After twenty years of writing primarily YA I’m frustrated with my writing voice: so much showing, such a reliance on scenes and dialogue. A few months back, when speaking about the difference between young adult and adult fiction, Ron Koertge (now on Inkpot sabbatical), cited “velocity” as the key. Dialogue and scene work usually has more velocity than telling, not least because of the white space involved.
Mind you, the novel I’m working on now is not a YA; it’s an A, with some serious core issues (mental illness, adult children, art and faith). The first draft is driving me nuts—so much quipping dialogue, so many short scenes. It all feels staged, moving from one set piece to another.
I just read Nicole Krauss’s The Great House. What wonderful telling! And last week I finished Ward Just’s Rodin’s Debutante.

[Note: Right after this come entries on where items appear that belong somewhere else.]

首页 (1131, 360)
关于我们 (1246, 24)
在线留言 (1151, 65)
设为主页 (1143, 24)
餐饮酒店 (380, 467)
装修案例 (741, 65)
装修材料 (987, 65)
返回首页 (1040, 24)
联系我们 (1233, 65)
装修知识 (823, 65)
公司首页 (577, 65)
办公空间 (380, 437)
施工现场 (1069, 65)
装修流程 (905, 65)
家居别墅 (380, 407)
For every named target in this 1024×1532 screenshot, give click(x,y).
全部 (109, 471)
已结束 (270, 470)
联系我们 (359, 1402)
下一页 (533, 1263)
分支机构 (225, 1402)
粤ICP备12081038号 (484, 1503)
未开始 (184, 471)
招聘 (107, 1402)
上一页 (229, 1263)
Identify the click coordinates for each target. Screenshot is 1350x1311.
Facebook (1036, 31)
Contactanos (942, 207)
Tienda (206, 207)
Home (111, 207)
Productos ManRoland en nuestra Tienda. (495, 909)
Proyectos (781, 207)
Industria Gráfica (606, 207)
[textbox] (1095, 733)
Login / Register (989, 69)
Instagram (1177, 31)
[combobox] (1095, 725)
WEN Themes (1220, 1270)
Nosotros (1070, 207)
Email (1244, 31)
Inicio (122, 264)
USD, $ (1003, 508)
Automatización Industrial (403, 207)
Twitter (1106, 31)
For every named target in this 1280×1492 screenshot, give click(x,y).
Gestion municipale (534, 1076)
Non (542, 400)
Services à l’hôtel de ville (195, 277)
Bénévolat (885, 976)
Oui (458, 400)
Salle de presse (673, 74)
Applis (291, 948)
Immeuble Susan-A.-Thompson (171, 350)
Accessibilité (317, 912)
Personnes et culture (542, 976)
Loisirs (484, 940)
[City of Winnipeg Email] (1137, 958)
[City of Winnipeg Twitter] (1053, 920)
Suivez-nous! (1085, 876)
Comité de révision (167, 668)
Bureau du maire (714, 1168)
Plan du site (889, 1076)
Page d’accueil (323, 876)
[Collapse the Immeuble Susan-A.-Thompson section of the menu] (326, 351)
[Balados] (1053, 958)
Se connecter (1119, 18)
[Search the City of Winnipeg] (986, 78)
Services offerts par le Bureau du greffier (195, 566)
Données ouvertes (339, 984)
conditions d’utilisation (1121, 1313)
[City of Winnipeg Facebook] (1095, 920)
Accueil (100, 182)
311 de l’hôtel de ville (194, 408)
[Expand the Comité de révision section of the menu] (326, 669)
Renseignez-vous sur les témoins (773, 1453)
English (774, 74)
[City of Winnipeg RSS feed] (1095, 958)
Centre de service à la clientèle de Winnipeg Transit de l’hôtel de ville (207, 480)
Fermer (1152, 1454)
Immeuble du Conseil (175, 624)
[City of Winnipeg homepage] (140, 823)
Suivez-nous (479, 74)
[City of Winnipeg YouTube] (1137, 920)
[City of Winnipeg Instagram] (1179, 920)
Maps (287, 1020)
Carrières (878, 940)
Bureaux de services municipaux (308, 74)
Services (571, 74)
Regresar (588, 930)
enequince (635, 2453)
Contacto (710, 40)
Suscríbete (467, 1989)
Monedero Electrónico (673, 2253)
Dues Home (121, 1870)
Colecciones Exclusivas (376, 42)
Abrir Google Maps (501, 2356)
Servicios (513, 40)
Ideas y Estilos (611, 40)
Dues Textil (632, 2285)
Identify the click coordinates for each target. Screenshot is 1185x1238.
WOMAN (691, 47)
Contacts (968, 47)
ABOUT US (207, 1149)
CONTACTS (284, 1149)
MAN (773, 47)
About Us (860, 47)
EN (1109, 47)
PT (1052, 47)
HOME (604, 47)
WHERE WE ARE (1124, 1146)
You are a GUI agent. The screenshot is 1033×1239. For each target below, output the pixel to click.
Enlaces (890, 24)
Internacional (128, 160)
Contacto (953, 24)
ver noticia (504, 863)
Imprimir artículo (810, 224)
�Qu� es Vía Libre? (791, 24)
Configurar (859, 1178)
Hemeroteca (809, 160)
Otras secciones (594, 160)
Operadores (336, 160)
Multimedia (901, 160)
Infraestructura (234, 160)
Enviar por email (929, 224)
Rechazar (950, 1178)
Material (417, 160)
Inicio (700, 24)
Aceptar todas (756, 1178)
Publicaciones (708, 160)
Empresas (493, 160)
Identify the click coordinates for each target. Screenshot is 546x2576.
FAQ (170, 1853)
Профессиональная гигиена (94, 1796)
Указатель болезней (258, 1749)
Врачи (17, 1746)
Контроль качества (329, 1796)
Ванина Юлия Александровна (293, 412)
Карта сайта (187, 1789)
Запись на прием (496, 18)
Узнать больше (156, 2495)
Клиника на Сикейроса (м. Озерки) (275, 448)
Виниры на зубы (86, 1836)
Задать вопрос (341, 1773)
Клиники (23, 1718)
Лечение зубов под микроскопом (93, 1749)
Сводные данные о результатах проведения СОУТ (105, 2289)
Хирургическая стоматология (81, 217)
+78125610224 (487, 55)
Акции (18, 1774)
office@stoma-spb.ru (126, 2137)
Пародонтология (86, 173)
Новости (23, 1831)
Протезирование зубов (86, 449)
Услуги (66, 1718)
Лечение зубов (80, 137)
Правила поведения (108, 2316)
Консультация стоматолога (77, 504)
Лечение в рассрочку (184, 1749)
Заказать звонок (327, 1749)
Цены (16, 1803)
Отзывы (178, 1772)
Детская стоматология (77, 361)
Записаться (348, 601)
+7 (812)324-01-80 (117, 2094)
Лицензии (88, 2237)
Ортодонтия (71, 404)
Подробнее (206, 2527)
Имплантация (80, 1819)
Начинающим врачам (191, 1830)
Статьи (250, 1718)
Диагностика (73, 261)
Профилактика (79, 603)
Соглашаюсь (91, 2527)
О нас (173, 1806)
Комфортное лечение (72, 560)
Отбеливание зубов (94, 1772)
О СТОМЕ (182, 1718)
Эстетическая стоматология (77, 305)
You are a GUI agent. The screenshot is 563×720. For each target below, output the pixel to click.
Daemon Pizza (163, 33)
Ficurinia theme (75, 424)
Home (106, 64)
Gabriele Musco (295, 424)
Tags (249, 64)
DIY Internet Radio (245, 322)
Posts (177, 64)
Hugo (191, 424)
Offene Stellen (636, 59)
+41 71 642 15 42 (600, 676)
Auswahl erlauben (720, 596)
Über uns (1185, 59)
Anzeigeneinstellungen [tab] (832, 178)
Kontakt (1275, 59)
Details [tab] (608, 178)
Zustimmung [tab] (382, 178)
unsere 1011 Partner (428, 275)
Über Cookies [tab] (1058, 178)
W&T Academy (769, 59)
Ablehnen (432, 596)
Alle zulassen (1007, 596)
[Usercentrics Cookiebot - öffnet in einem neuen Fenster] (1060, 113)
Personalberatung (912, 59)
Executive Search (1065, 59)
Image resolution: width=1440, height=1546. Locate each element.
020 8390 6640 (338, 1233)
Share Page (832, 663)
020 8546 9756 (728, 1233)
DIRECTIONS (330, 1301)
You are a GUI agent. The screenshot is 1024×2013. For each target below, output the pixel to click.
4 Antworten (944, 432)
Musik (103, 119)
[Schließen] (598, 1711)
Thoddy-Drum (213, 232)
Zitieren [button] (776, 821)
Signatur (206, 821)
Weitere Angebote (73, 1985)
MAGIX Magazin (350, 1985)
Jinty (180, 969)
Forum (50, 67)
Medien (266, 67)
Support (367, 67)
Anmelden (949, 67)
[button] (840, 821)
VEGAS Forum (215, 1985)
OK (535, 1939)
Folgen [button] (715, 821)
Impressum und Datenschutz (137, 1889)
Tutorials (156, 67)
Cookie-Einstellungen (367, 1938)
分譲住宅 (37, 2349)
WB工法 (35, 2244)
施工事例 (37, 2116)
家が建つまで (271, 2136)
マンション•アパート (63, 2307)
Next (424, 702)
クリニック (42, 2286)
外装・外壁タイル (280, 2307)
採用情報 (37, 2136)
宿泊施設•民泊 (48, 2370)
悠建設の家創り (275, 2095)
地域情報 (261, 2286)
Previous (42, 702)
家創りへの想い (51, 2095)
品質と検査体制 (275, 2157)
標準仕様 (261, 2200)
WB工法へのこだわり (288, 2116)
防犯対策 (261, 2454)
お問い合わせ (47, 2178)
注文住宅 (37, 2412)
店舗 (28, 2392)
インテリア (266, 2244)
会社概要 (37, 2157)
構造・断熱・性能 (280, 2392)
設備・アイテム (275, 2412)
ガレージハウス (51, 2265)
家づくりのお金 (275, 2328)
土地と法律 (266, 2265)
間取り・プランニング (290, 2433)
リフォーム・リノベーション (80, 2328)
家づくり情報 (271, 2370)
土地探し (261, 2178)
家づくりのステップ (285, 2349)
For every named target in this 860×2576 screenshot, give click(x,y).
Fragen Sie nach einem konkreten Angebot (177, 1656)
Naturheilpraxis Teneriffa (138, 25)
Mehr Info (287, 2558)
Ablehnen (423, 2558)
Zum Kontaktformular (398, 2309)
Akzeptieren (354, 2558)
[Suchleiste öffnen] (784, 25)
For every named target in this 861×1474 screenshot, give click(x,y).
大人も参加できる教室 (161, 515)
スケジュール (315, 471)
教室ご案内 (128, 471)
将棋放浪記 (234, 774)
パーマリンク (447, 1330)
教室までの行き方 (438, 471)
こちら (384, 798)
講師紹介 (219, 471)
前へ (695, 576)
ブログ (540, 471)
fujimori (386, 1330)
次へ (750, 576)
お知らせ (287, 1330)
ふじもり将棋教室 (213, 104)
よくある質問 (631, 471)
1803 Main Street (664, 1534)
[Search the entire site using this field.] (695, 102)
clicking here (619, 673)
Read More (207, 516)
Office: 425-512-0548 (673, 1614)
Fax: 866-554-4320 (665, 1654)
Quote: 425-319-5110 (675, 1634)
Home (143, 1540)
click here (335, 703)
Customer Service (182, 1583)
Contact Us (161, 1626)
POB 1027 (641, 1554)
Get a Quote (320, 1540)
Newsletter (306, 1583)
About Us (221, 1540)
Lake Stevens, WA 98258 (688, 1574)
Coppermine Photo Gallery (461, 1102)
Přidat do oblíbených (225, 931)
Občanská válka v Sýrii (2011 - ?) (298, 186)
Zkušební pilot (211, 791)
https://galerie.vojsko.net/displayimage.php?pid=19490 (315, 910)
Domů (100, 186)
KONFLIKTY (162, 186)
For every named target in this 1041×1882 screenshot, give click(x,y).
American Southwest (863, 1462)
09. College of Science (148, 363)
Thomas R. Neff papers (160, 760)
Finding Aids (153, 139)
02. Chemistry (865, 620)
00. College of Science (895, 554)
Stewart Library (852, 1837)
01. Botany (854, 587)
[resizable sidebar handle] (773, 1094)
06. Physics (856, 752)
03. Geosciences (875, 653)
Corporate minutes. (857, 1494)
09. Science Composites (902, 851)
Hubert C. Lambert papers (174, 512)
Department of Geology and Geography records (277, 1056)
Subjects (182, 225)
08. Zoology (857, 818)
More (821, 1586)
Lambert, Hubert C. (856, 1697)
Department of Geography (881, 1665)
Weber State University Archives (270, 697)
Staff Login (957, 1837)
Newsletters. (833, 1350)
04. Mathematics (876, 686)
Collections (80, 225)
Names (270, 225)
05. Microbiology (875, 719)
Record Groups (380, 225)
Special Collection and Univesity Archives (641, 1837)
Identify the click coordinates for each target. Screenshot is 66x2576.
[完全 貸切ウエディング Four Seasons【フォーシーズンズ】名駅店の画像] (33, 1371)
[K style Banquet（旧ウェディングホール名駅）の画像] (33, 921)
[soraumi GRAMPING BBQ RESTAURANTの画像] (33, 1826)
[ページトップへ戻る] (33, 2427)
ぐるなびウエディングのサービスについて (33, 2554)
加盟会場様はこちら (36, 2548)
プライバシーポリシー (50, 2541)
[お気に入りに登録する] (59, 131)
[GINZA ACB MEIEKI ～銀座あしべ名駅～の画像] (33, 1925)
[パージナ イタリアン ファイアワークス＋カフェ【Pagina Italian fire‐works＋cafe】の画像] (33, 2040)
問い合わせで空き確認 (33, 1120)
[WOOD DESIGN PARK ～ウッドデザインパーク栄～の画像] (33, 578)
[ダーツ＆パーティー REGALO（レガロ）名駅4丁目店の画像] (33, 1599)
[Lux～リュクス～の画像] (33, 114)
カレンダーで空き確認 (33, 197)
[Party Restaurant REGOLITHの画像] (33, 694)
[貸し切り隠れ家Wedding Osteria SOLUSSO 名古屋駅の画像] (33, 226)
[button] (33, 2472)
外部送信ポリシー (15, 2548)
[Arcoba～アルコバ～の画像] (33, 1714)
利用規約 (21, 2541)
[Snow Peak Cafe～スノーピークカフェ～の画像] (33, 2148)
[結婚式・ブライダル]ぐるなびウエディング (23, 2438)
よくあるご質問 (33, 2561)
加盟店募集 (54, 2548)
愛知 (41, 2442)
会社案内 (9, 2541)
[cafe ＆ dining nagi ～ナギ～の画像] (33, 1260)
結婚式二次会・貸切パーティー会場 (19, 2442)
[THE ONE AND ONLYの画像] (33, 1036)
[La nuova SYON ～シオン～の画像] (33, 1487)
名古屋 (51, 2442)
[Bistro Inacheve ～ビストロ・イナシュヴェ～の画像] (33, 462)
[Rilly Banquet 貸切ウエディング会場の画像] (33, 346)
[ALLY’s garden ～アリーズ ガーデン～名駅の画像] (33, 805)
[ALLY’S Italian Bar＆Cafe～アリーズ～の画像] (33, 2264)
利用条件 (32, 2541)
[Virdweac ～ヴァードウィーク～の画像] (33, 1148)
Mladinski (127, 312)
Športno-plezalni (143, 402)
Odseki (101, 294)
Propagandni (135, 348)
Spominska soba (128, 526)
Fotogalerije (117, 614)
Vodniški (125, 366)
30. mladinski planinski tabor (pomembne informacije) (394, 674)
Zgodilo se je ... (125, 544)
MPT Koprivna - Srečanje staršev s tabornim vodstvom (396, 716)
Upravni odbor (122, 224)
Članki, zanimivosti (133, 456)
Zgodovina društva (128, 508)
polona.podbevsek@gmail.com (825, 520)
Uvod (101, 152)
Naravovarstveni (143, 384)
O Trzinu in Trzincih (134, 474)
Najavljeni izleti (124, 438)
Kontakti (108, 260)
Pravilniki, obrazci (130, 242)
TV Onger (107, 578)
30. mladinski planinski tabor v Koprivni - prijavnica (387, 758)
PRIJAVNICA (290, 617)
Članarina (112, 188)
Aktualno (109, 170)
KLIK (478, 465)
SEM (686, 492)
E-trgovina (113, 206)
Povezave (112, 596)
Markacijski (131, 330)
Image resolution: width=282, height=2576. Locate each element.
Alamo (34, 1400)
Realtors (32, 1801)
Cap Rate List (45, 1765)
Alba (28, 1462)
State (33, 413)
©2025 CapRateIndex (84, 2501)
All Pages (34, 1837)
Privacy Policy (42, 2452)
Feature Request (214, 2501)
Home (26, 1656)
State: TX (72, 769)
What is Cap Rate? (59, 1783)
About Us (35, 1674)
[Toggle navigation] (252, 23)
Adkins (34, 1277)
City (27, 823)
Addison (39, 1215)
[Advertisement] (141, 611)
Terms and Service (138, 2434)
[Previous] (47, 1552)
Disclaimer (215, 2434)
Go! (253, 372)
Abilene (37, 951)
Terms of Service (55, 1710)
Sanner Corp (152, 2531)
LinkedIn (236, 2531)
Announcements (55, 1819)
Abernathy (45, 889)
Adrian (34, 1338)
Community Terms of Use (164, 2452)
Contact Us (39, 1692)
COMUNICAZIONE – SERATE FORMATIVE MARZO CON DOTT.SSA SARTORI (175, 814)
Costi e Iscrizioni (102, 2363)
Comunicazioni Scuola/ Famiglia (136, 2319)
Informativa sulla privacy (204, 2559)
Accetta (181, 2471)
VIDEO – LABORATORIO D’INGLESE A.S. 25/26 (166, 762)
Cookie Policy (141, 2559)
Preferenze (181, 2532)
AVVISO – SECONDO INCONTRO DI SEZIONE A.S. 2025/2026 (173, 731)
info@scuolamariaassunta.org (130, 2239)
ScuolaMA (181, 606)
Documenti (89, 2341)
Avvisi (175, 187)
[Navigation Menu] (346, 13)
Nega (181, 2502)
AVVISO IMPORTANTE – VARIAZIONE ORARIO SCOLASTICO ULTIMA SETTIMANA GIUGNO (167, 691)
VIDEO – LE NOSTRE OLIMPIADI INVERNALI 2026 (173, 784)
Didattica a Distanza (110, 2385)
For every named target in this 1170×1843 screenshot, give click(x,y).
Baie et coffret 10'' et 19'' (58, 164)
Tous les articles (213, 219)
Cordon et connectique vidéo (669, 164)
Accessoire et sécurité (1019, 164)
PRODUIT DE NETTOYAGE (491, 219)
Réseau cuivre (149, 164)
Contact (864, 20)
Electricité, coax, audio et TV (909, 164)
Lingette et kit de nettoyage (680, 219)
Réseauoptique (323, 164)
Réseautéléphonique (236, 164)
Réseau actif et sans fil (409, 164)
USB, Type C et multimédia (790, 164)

Just is a fabulous teller/writer, my favorite writer, in fact. A couple of weeks ago I finished Jonathon Franzen’s Freedom--pages and pages of telling (and some lovely scene work too). I’m not trying to ape these writers, mind you. But their work does encourage me in my efforts to slow my own down.
So how am going about it? When I work on student manuscripts I often comment when something should be shown “As it happens,” in other words, as a scene. Now in my own writing I’m taking scenes and writing them after the fact as a recap, but from a different vantage: 1. Hour later 2. Week later and 3. Five years down the road. I also create a childhood incident that somehow connects to the contemporary scene and I allow my POV character to reflect back.
So far not a lot of this offstage work is showing up in the revised scenes—they are still sounding very Marsha Qualey-ish. But doing the exercises has allowed me to slow down, I think, and widen the emotional scope and perspective on what’s happening in the story. And I believe that, along with velocity, is another distinction between YA and A.